▶ [PROBLEM DESCRIPTION]
A stretch of the entries below is to be set down exactly, running from the line with "Equitable Evaluation (1181, 1067)" through the line with "blonde (72, 2221)", both included, and no other line.

(Collected data entries)
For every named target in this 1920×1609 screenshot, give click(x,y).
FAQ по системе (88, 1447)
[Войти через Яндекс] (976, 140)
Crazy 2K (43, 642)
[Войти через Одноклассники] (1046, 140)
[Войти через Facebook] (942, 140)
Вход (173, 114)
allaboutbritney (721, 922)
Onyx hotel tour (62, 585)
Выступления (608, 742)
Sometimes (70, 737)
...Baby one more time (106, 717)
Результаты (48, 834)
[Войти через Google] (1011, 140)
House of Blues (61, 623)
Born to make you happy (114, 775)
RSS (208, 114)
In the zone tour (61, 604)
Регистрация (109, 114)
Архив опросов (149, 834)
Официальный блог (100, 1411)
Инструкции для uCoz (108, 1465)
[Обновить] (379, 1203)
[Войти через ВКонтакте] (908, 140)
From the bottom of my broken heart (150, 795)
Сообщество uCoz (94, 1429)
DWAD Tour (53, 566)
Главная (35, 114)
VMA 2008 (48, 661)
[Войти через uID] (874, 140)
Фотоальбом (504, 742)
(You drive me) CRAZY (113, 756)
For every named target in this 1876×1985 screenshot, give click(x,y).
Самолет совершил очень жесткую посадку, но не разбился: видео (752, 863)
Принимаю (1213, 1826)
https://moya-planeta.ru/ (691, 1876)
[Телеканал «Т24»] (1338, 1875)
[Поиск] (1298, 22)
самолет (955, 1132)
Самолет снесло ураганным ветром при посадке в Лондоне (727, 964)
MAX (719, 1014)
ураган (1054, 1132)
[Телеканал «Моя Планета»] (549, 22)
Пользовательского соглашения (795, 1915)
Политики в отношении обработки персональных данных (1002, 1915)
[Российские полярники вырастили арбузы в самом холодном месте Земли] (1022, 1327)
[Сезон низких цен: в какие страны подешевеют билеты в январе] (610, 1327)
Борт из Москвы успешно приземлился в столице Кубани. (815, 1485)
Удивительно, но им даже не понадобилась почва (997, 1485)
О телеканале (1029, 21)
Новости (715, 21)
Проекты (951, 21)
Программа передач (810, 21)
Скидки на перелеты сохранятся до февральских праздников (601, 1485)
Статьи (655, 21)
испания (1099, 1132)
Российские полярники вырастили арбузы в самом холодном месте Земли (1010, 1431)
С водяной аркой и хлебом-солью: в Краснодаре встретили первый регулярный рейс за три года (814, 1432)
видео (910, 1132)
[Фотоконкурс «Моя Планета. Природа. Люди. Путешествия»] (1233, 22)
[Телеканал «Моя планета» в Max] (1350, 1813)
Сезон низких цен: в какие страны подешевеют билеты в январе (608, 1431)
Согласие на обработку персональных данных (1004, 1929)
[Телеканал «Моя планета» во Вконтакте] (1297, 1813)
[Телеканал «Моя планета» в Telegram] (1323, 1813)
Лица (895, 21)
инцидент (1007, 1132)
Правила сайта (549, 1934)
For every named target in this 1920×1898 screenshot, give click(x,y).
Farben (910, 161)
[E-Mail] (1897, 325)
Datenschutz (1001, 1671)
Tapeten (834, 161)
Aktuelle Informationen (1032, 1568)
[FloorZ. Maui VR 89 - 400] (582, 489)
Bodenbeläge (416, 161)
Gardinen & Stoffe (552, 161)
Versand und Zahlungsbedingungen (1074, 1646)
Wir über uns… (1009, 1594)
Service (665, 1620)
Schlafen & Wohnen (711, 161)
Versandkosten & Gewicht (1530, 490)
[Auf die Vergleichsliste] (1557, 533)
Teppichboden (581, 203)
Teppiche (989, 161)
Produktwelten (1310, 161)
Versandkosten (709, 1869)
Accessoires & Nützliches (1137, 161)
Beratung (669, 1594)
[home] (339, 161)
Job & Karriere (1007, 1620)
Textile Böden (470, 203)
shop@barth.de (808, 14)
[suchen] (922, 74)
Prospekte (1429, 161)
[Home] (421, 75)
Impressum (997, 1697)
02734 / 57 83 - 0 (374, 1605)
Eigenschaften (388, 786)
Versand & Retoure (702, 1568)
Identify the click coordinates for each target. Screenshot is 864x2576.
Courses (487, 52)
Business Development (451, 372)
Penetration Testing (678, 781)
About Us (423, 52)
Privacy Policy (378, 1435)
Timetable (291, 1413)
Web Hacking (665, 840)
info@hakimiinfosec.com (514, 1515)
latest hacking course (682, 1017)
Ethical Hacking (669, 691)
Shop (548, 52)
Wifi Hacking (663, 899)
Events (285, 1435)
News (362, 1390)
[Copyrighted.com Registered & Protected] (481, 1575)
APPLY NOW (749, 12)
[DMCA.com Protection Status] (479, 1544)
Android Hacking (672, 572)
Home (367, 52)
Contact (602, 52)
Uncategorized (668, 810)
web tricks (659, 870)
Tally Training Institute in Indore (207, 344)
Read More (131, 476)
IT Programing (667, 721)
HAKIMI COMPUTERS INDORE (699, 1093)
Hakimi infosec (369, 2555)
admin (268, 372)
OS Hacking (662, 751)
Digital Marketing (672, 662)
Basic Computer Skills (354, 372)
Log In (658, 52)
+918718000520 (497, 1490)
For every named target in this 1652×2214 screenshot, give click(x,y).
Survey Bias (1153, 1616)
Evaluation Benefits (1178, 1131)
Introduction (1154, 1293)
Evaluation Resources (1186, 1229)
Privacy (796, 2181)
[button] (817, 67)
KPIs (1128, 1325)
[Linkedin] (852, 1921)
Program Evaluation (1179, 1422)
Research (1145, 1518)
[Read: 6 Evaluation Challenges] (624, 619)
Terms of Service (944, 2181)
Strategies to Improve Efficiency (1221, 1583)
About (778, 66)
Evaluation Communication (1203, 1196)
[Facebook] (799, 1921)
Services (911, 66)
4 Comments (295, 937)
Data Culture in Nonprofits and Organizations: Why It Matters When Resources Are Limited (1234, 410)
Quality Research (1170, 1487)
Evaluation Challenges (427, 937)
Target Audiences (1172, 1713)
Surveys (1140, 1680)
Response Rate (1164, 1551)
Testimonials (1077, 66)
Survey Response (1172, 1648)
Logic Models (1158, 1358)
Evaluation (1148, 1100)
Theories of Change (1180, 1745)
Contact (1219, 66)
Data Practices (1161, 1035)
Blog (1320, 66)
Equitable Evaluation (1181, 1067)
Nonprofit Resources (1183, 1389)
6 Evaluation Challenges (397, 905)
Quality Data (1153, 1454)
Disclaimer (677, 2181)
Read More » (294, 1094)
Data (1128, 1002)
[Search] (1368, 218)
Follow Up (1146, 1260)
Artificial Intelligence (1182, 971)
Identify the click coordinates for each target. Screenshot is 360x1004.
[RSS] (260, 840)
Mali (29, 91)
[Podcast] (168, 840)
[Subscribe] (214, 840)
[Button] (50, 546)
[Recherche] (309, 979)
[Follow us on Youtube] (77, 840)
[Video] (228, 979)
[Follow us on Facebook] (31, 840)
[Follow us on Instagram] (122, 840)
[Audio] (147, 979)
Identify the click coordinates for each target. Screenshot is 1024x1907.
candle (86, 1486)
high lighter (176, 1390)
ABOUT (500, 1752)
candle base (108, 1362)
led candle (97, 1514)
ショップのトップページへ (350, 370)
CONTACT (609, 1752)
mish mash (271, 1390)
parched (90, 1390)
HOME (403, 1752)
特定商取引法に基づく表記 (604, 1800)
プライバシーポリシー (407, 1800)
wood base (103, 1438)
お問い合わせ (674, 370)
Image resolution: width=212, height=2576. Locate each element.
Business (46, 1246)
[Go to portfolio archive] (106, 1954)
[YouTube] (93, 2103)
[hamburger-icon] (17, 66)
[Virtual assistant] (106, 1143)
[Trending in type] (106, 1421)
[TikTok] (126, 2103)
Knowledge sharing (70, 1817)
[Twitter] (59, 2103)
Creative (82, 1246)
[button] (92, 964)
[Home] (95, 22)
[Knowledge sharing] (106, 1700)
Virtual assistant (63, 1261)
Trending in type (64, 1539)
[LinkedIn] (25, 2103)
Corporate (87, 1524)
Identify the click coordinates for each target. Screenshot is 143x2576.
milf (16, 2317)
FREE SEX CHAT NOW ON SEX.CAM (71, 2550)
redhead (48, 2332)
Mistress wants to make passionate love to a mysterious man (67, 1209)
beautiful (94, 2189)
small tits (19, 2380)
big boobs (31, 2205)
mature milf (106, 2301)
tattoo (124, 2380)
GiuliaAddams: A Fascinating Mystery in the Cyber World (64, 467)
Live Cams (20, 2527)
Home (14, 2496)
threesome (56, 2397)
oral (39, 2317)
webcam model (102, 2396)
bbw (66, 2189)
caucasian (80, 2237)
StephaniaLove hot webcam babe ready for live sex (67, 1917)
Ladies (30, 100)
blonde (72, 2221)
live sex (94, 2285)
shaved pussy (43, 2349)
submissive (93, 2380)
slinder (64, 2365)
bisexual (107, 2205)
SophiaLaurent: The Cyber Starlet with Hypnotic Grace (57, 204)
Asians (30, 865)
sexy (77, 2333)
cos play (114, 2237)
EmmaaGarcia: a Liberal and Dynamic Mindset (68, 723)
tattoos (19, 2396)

▶ [OUTPUT FOR THIS EXERCISE]
Equitable Evaluation (1181, 1067)
Nonprofit Resources (1183, 1389)
6 Evaluation Challenges (397, 905)
Quality Data (1153, 1454)
Disclaimer (677, 2181)
Read More » (294, 1094)
Data (1128, 1002)
[Search] (1368, 218)
Follow Up (1146, 1260)
Artificial Intelligence (1182, 971)
Identify the click coordinates for each target. Screenshot is 360x1004.
[RSS] (260, 840)
Mali (29, 91)
[Podcast] (168, 840)
[Subscribe] (214, 840)
[Button] (50, 546)
[Recherche] (309, 979)
[Follow us on Youtube] (77, 840)
[Video] (228, 979)
[Follow us on Facebook] (31, 840)
[Follow us on Instagram] (122, 840)
[Audio] (147, 979)
Identify the click coordinates for each target. Screenshot is 1024x1907.
candle (86, 1486)
high lighter (176, 1390)
ABOUT (500, 1752)
candle base (108, 1362)
led candle (97, 1514)
ショップのトップページへ (350, 370)
CONTACT (609, 1752)
mish mash (271, 1390)
parched (90, 1390)
HOME (403, 1752)
特定商取引法に基づく表記 (604, 1800)
プライバシーポリシー (407, 1800)
wood base (103, 1438)
お問い合わせ (674, 370)
Image resolution: width=212, height=2576. Locate each element.
Business (46, 1246)
[Go to portfolio archive] (106, 1954)
[YouTube] (93, 2103)
[hamburger-icon] (17, 66)
[Virtual assistant] (106, 1143)
[Trending in type] (106, 1421)
[TikTok] (126, 2103)
Knowledge sharing (70, 1817)
[Twitter] (59, 2103)
Creative (82, 1246)
[button] (92, 964)
[Home] (95, 22)
[Knowledge sharing] (106, 1700)
Virtual assistant (63, 1261)
Trending in type (64, 1539)
[LinkedIn] (25, 2103)
Corporate (87, 1524)
Identify the click coordinates for each target. Screenshot is 143x2576.
milf (16, 2317)
FREE SEX CHAT NOW ON SEX.CAM (71, 2550)
redhead (48, 2332)
Mistress wants to make passionate love to a mysterious man (67, 1209)
beautiful (94, 2189)
small tits (19, 2380)
big boobs (31, 2205)
mature milf (106, 2301)
tattoo (124, 2380)
GiuliaAddams: A Fascinating Mystery in the Cyber World (64, 467)
Live Cams (20, 2527)
Home (14, 2496)
threesome (56, 2397)
oral (39, 2317)
webcam model (102, 2396)
bbw (66, 2189)
caucasian (80, 2237)
StephaniaLove hot webcam babe ready for live sex (67, 1917)
Ladies (30, 100)
blonde (72, 2221)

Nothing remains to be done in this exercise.